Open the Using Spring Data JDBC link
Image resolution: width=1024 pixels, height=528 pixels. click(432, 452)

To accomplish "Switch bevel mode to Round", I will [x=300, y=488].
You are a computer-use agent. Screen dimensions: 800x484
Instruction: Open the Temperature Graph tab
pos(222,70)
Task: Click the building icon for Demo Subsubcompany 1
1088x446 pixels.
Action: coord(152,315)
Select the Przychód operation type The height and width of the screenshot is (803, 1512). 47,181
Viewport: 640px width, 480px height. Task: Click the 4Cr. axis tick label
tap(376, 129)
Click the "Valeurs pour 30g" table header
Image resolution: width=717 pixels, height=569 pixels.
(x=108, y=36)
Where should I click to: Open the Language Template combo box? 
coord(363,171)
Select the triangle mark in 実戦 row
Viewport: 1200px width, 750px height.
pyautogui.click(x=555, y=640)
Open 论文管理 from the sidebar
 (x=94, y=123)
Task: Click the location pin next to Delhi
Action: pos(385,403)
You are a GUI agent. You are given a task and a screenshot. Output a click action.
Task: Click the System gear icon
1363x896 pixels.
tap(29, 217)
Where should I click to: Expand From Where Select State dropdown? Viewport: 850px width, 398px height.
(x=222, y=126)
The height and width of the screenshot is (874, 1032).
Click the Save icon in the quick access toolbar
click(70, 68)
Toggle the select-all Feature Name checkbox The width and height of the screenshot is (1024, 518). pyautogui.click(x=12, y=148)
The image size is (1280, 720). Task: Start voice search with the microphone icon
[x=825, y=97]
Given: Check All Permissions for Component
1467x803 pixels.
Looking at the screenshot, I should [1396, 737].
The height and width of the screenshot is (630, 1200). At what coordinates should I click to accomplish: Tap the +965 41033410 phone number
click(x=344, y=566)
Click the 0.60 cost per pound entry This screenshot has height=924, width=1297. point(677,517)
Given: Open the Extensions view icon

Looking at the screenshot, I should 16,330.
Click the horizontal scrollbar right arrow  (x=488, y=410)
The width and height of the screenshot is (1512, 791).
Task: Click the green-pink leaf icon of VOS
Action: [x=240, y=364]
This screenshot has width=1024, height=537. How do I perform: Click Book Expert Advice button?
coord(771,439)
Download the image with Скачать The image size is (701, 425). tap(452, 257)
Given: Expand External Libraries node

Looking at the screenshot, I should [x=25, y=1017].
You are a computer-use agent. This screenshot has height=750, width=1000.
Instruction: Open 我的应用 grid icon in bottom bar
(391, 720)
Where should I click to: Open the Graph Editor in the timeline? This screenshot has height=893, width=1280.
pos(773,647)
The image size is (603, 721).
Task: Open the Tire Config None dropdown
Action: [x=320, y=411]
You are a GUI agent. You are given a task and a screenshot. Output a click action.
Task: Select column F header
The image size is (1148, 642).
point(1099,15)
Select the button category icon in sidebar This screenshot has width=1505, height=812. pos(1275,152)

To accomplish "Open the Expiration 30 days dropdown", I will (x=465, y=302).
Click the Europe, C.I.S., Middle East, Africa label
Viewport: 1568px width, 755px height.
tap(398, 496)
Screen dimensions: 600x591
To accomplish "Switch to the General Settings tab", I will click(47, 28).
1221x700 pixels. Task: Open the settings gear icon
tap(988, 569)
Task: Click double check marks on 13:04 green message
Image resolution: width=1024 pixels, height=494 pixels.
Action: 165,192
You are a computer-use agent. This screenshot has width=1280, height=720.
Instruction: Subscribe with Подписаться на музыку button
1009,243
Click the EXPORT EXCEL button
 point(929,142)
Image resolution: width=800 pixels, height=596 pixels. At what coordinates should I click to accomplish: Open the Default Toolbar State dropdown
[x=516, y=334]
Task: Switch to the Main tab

**THE TASK**
Please print the material again in full, exactly as it is.

**OUTPUT BELOW**
Open the Using Spring Data JDBC link
Image resolution: width=1024 pixels, height=528 pixels. click(432, 452)

To accomplish "Switch bevel mode to Round", I will [x=300, y=488].
You are a computer-use agent. Screen dimensions: 800x484
Instruction: Open the Temperature Graph tab
pos(222,70)
Task: Click the building icon for Demo Subsubcompany 1
1088x446 pixels.
Action: coord(152,315)
Select the Przychód operation type The height and width of the screenshot is (803, 1512). 47,181
Viewport: 640px width, 480px height. Task: Click the 4Cr. axis tick label
tap(376, 129)
Click the "Valeurs pour 30g" table header
Image resolution: width=717 pixels, height=569 pixels.
(x=108, y=36)
Where should I click to: Open the Language Template combo box? 
coord(363,171)
Select the triangle mark in 実戦 row
Viewport: 1200px width, 750px height.
pyautogui.click(x=555, y=640)
Open 论文管理 from the sidebar
 (x=94, y=123)
Task: Click the location pin next to Delhi
Action: pos(385,403)
You are a GUI agent. You are given a task and a screenshot. Output a click action.
Task: Click the System gear icon
1363x896 pixels.
tap(29, 217)
Where should I click to: Expand From Where Select State dropdown? Viewport: 850px width, 398px height.
(x=222, y=126)
The height and width of the screenshot is (874, 1032).
Click the Save icon in the quick access toolbar
click(70, 68)
Toggle the select-all Feature Name checkbox The width and height of the screenshot is (1024, 518). pyautogui.click(x=12, y=148)
The image size is (1280, 720). Task: Start voice search with the microphone icon
[x=825, y=97]
Given: Check All Permissions for Component
1467x803 pixels.
Looking at the screenshot, I should [1396, 737].
The height and width of the screenshot is (630, 1200). At what coordinates should I click to accomplish: Tap the +965 41033410 phone number
click(x=344, y=566)
Click the 0.60 cost per pound entry This screenshot has height=924, width=1297. point(677,517)
Given: Open the Extensions view icon

Looking at the screenshot, I should 16,330.
Click the horizontal scrollbar right arrow  (x=488, y=410)
The width and height of the screenshot is (1512, 791).
Task: Click the green-pink leaf icon of VOS
Action: [x=240, y=364]
This screenshot has width=1024, height=537. How do I perform: Click Book Expert Advice button?
coord(771,439)
Download the image with Скачать The image size is (701, 425). tap(452, 257)
Given: Expand External Libraries node

Looking at the screenshot, I should [x=25, y=1017].
You are a computer-use agent. This screenshot has height=750, width=1000.
Instruction: Open 我的应用 grid icon in bottom bar
(391, 720)
Where should I click to: Open the Graph Editor in the timeline? This screenshot has height=893, width=1280.
pos(773,647)
The image size is (603, 721).
Task: Open the Tire Config None dropdown
Action: [x=320, y=411]
You are a GUI agent. You are given a task and a screenshot. Output a click action.
Task: Select column F header
The image size is (1148, 642).
point(1099,15)
Select the button category icon in sidebar This screenshot has width=1505, height=812. pos(1275,152)

To accomplish "Open the Expiration 30 days dropdown", I will (x=465, y=302).
Click the Europe, C.I.S., Middle East, Africa label
Viewport: 1568px width, 755px height.
tap(398, 496)
Screen dimensions: 600x591
To accomplish "Switch to the General Settings tab", I will click(47, 28).
1221x700 pixels. Task: Open the settings gear icon
tap(988, 569)
Task: Click double check marks on 13:04 green message
Image resolution: width=1024 pixels, height=494 pixels.
Action: 165,192
You are a computer-use agent. This screenshot has width=1280, height=720.
Instruction: Subscribe with Подписаться на музыку button
1009,243
Click the EXPORT EXCEL button
 point(929,142)
Image resolution: width=800 pixels, height=596 pixels. At what coordinates should I click to accomplish: Open the Default Toolbar State dropdown
[x=516, y=334]
Task: Switch to the Main tab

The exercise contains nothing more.